R. Gloria a ti, Señor Jesús.

Del Catecismo de la Iglesia Católica
958
La comunión con los difuntos. "La Iglesia peregrina, perfectamente consciente de esta comunión de todo el Cuerpo místico de Jesucristo, desde los primeros tiempos del cristianismo honró con gran piedad el recuerdo de los difuntos y también ofreció por ellos oraciones `pues es una idea santa y provechosa orar por los difuntos para que se vean libres de sus pecados' (2M 12, 45)" (LG 50). Nuestra oración por ellos puede no solamente ayudarles sino también hacer eficaz su intercesión en nuestro favor.
LA PURIFICACIÓN FINAL O PURGATORIO
1030
Los que mueren en la gracia y en la amistad de Dios, pero imperfectamente purificados, aunque están seguros de su eterna salvación, sufren después de su muerte una purificación, a fin de obtener la santidad necesaria para entrar en la alegría del cielo.
1031 La Iglesia llama Purgatorio a esta purificación final de los elegidos que es completamente distinta del castigo de los condenados. La Iglesia ha formulado la doctrina de la fe relativa al Purgatorio sobre todo en los Concilios de Florencia (cf. DS 1304) y de Trento (cf. DS 1820: 1580). La tradición de la Iglesia, haciendo referencia a ciertos textos de la Escritura (por ejemplo 1Co 3, 15; 1P 1, 7) habla de un fuego purificador:
"Respecto a ciertas faltas ligeras, es necesario creer que, antes del juicio, existe un fuego purificador, según lo que afirma Aquél que es la Verdad, al decir que si alguno ha pronunciado una blasfemia contra el Espíritu Santo, esto no le será perdonado ni en este siglo, ni en el futuro (Mt 12, 31). En esta frase podemos entender que algunas faltas pueden ser perdonadas en este siglo, pero otras en el siglo futuro" (San Gregorio Magno, dial. 4, 39).

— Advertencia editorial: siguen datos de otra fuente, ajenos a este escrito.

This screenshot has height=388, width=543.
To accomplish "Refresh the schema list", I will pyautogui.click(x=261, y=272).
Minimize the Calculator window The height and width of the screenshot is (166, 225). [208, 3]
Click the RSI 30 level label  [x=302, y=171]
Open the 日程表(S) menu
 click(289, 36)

1032 Esta enseñanza se apoya también en la práctica de la oración por los difuntos, de la que ya habla la Escritura: "Por eso mandó [Judas Macabeo] hacer este sacrificio expiatorio en favor de los muertos, para que quedaran liberados del pecado" (2M 12, 46). Desde los primeros tiempos, la Iglesia ha honrado la memoria de los difuntos y ha ofrecido sufragios en su favor, en particular el sacrificio eucarístico (cf. DS 856), para que, una vez purificados, puedan llegar a la visión beatífica de Dios. La Iglesia también recomienda las limosnas, las indulgencias y las obras de penitencia en favor de los difuntos:
"Llevémosles socorros y hagamos su conmemoración. Si los hijos de Job fueron purificados por el sacrificio de su Padre (cf. Jb 1, 5), ¿por qué habríamos de dudar de que nuestras ofrendas por los muertos les lleven un cierto consuelo? No dudemos, pues, en socorrer a los que han partido y en ofrecer nuestras plegarias por ellos" (San Juan Crisóstomo, hom. in 1Co 41, 5).

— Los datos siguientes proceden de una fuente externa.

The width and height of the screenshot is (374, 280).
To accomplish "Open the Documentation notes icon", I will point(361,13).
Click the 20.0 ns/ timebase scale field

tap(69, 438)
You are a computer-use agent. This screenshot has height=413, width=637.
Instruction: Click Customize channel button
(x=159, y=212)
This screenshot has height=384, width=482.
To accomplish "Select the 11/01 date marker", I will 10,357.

Sufragios por los difuntos
1371
El sacrificio eucarístico es también ofrecido por los fieles difuntos "que han muerto en Cristo y todavía no están plenamente purificados" (Cc. de Trento: DS 1743), para que puedan entrar en la luz y la paz de Cristo:
"Enterrad este cuerpo en cualquier parte; no os preocupe más su cuidado; solamente os ruego que, dondequiera que os hallareis, os acordéis de mi ante el altar del Señor" (S. Mónica, antes de su muerte, a S. Agustín y su hermano; Conf. 9, 9, 27).

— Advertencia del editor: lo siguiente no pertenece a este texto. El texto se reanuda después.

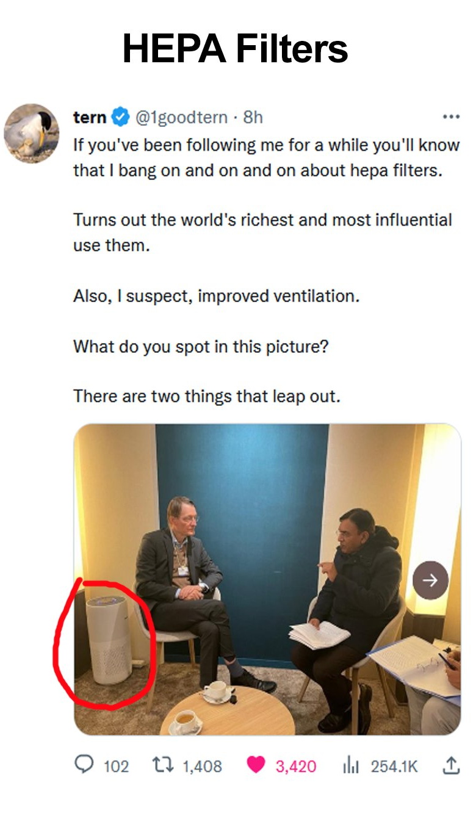This screenshot has width=476, height=824.
Task: Click the 3,420 likes count
Action: (x=296, y=766)

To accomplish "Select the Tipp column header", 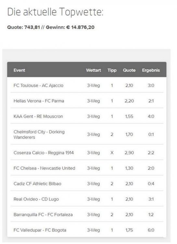I will pyautogui.click(x=112, y=70).
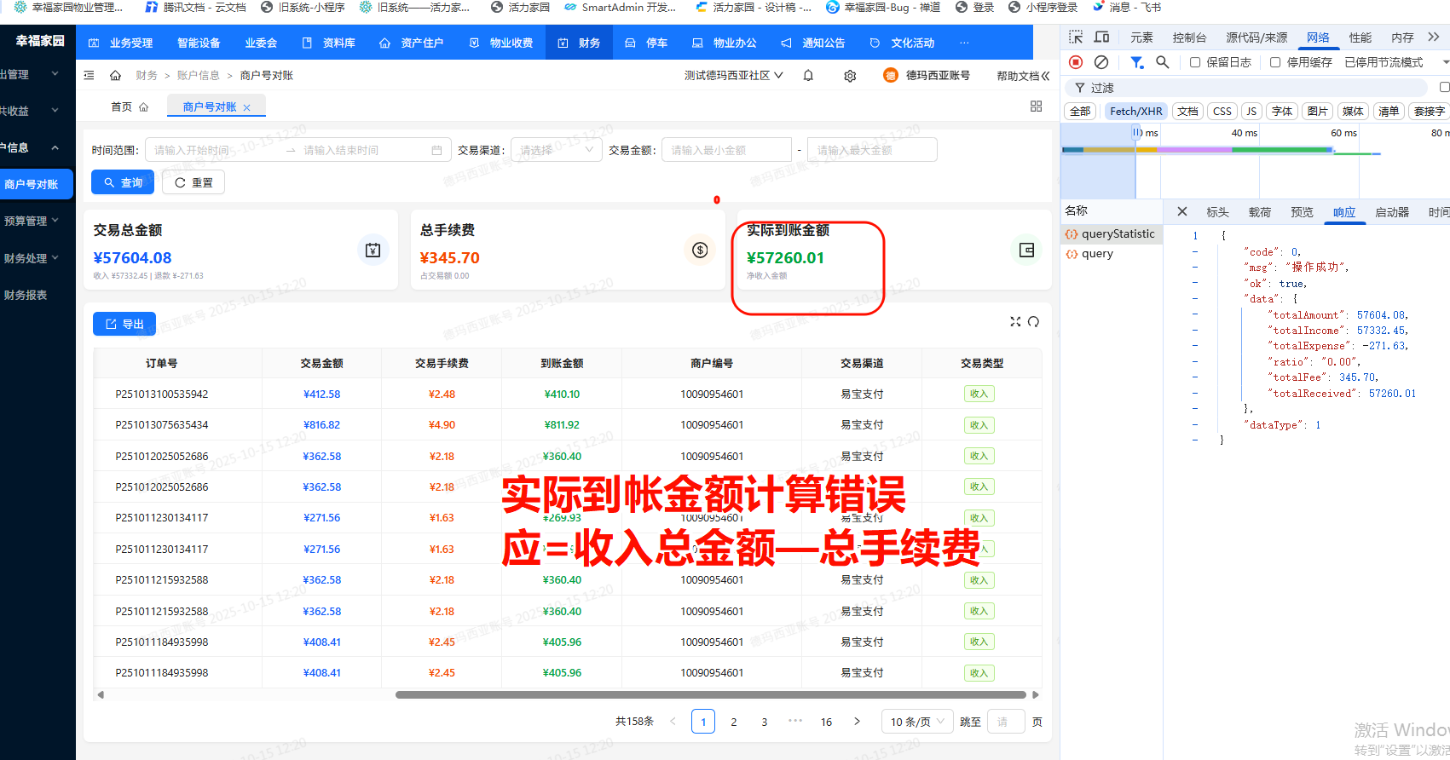Click the 查询 search button
Image resolution: width=1450 pixels, height=760 pixels.
click(124, 182)
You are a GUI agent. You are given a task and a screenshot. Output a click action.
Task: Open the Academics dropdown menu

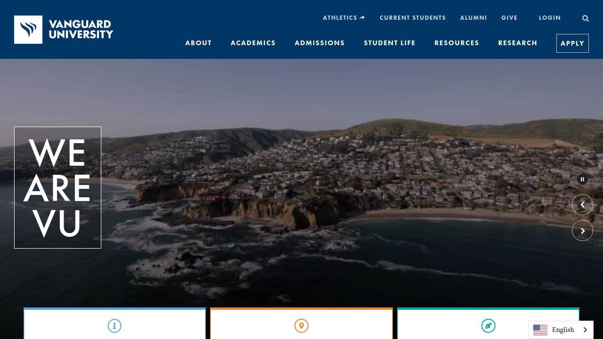(253, 43)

"A continuación oramos (en la anáfora) por los santos padres y obispos difuntos, y en general por todos los que han muerto antes que nosotros, creyendo que será de gran provecho para las almas, en favor de las cuales es ofrecida la súplica, mientras se halla presente la santa y adorable víctima… Presentando a Dios nuestras súplicas por los que han muerto, aunque fuesen pecadores, … presentamos a Cristo inmolado por nuestros pecados, haciendo propicio para ellos y para nosotros al Dios amigo de los hombres" (s. Cirilo de Jerusalén, Cateq. Mist. 5, 9. 10).
1479 Puesto que los fieles difuntos en vía de purificación son también miembros de la misma comunión de los santos, podemos ayudarles, entre otras formas, obteniendo para ellos indulgencias, de manera que se vean libres de las penas temporales debidas por sus pecados.


Oración de los fieles
Nuestro Dios es el Dios de la vida, el Dios de los vivos. Oremos confiadamente.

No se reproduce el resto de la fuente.